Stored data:
******************************
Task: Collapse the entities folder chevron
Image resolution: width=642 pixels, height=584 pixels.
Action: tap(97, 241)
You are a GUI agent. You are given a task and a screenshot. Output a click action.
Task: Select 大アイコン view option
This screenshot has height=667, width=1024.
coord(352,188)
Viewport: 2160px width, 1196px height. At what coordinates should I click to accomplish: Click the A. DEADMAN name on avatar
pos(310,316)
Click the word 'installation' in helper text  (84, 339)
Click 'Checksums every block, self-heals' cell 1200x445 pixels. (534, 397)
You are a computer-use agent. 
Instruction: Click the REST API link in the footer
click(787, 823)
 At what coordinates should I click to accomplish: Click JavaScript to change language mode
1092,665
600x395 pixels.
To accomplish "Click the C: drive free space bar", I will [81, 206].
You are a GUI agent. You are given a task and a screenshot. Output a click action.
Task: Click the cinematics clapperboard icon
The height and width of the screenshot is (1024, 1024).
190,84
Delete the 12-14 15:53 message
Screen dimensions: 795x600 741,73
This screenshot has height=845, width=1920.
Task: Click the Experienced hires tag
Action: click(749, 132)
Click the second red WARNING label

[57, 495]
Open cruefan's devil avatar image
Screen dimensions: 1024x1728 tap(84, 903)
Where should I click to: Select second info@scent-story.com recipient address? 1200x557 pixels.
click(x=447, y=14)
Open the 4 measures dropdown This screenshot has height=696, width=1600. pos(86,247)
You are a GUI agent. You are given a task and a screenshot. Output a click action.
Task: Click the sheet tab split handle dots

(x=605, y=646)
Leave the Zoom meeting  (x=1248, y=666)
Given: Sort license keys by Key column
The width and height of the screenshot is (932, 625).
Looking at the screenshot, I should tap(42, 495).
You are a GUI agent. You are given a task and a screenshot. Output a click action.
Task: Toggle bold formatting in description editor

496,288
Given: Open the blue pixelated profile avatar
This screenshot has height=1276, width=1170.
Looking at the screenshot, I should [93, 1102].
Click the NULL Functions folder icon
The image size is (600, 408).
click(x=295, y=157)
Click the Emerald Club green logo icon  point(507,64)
******************************
Set all the entries above down again exactly.

Result of the task:
Task: Collapse the entities folder chevron
Image resolution: width=642 pixels, height=584 pixels.
Action: tap(97, 241)
You are a GUI agent. You are given a task and a screenshot. Output a click action.
Task: Select 大アイコン view option
This screenshot has height=667, width=1024.
coord(352,188)
Viewport: 2160px width, 1196px height. At what coordinates should I click to accomplish: Click the A. DEADMAN name on avatar
pos(310,316)
Click the word 'installation' in helper text  (84, 339)
Click 'Checksums every block, self-heals' cell 1200x445 pixels. (534, 397)
You are a computer-use agent. 
Instruction: Click the REST API link in the footer
click(787, 823)
 At what coordinates should I click to accomplish: Click JavaScript to change language mode
1092,665
600x395 pixels.
To accomplish "Click the C: drive free space bar", I will [81, 206].
You are a GUI agent. You are given a task and a screenshot. Output a click action.
Task: Click the cinematics clapperboard icon
The height and width of the screenshot is (1024, 1024).
190,84
Delete the 12-14 15:53 message
Screen dimensions: 795x600 741,73
This screenshot has height=845, width=1920.
Task: Click the Experienced hires tag
Action: click(749, 132)
Click the second red WARNING label

[57, 495]
Open cruefan's devil avatar image
Screen dimensions: 1024x1728 tap(84, 903)
Where should I click to: Select second info@scent-story.com recipient address? 1200x557 pixels.
click(x=447, y=14)
Open the 4 measures dropdown This screenshot has height=696, width=1600. pos(86,247)
You are a GUI agent. You are given a task and a screenshot. Output a click action.
Task: Click the sheet tab split handle dots

(x=605, y=646)
Leave the Zoom meeting  (x=1248, y=666)
Given: Sort license keys by Key column
The width and height of the screenshot is (932, 625).
Looking at the screenshot, I should tap(42, 495).
You are a GUI agent. You are given a task and a screenshot. Output a click action.
Task: Toggle bold formatting in description editor

496,288
Given: Open the blue pixelated profile avatar
This screenshot has height=1276, width=1170.
Looking at the screenshot, I should [93, 1102].
Click the NULL Functions folder icon
The image size is (600, 408).
click(x=295, y=157)
Click the Emerald Club green logo icon  point(507,64)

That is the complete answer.